34. A method of inducing I DO in a transplant comprising the steps of:

(a) obtaining a transplant (for example, organ, tissue or cells) from a donor;

(b) administering ex vivo to said transplant an effective amount of a compound selected from azacytidine and decitabine and pharmaceutically acceptable salts thereof such that I DO is induced in cells of the transplant.

35. A method of inducing immune tolerance to a transplant in a subject who is to receive said transplant comprising the steps of:

(a) obtaining a transplant (for example, organ, tissue or cells) from a donor;

(b) administering ex vivo to said transplant an effective amount of a compound selected from azacytidine and decitabine and pharmaceutically acceptable salts thereof such that I DO is induced in cells of the transplant; (c) after IDO expression has been induced in said transplant, implanting the transplant in the subject in need thereof such that immune tolerance to the transplant in the subject is established.

36. A method according to claim 34 or 35 wherein a compound selected from azacytidine and decitabine and pharmaceutically acceptable salts thereof is employed in step (b) as the sole active ingredient.

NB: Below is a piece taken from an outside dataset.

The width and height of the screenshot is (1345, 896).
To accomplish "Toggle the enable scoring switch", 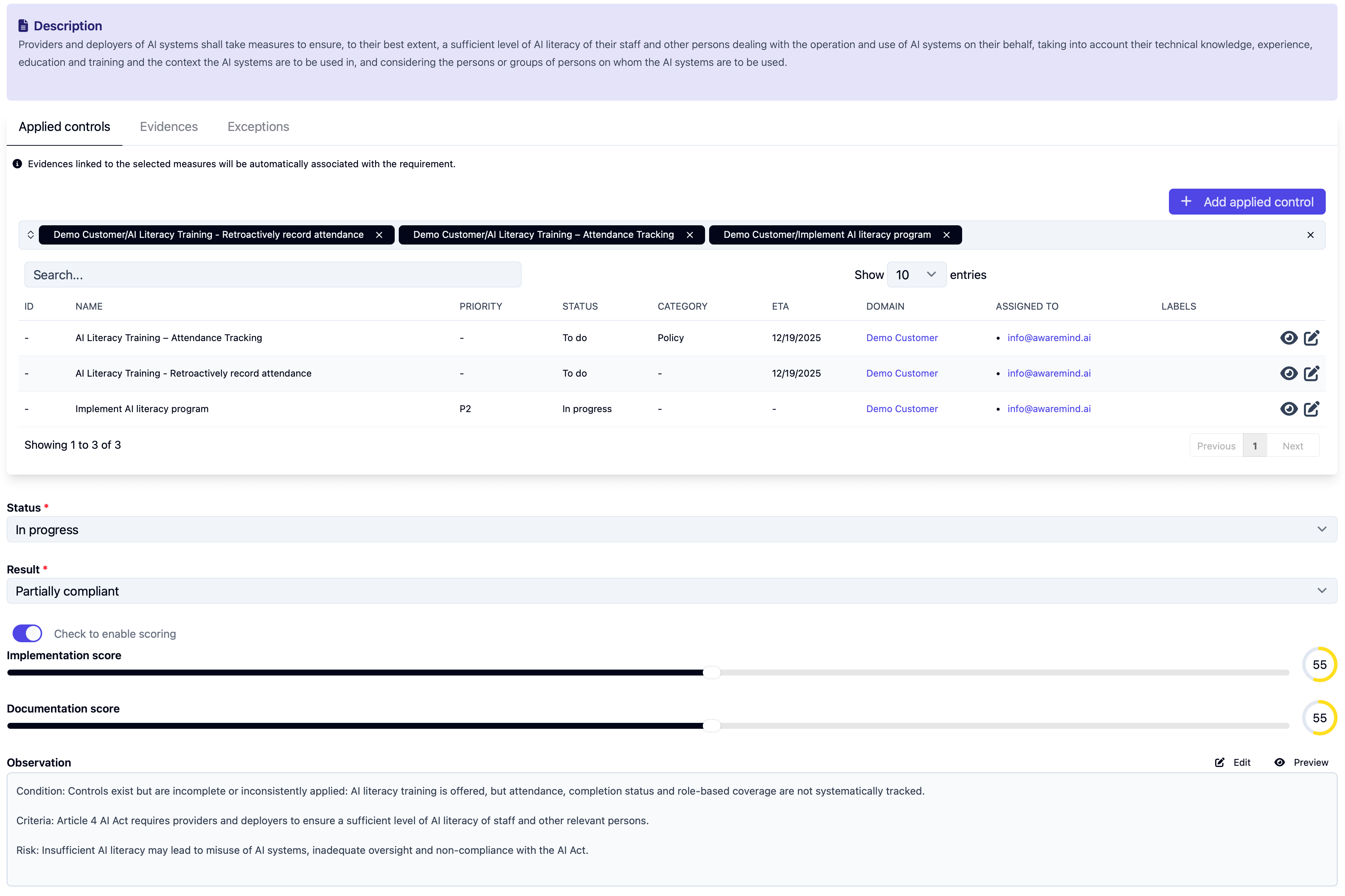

37. A method according to claim 34 or 35 wherein one or more additional active ingredients are employed in step (b) and are selected from metabolites of tryptophan;

immunosuppressive reagents; aldehyde oxidase inhibitors; methotrexate; rapamycin;

38. A method according to claim 34 or 35 wherein one or more additional active ingredients which induce IDO are employed in step (b) and are selected from compounds such as cytidine analogues (e.g. zebularine or a pharmaceutically acceptable salt thereof); histone deacetylase inhibitors; vitamin D3 analogues; interferons (e.g. interferon gamma or interferon alpha or a pharmaceutically acceptable salt thereof); toll-like receptor ligands; gonadotropine receptor signalling hormones; prostaglandine E2 analogues; IDO stabilizers; soluble CTLA4 conjugates; and glycocorticoids.

39. A method according to claim 34 or 35 wherein one or more additional active ingredients which induce IDO are employed in step (b) and are selected from the group consisting of procainamide, guadecitabine, psammaplin A, azacytidine and decitabine and pharmaceutically acceptable salts thereof.

40. A method according to claim 34 or 35 wherein one or more additional active ingredients which induce IDO are employed in step (b) and are other than procainamide, psammaplin A, guadecitabine, decitabine or azacytidine, or pharmaceutically acceptable salts thereof.

41 . Use of a compound selected from azacytidine and decitabine and pharmaceutically acceptable salts thereof in a method according to any one of claims 1 -22 or 34-40.

42. A method according to any one of claims 1 -22 or 34-40 or a cell culture according to any one of claims 24-26 wherein the compound is azacytidine or a pharmaceutically acceptable salt thereof.

43. A method according to any one of claims 1 -22 or 34-40 or a cell culture according to any one of claims 24-26 wherein the compound is decitabine or a pharmaceutically acceptable salt thereof.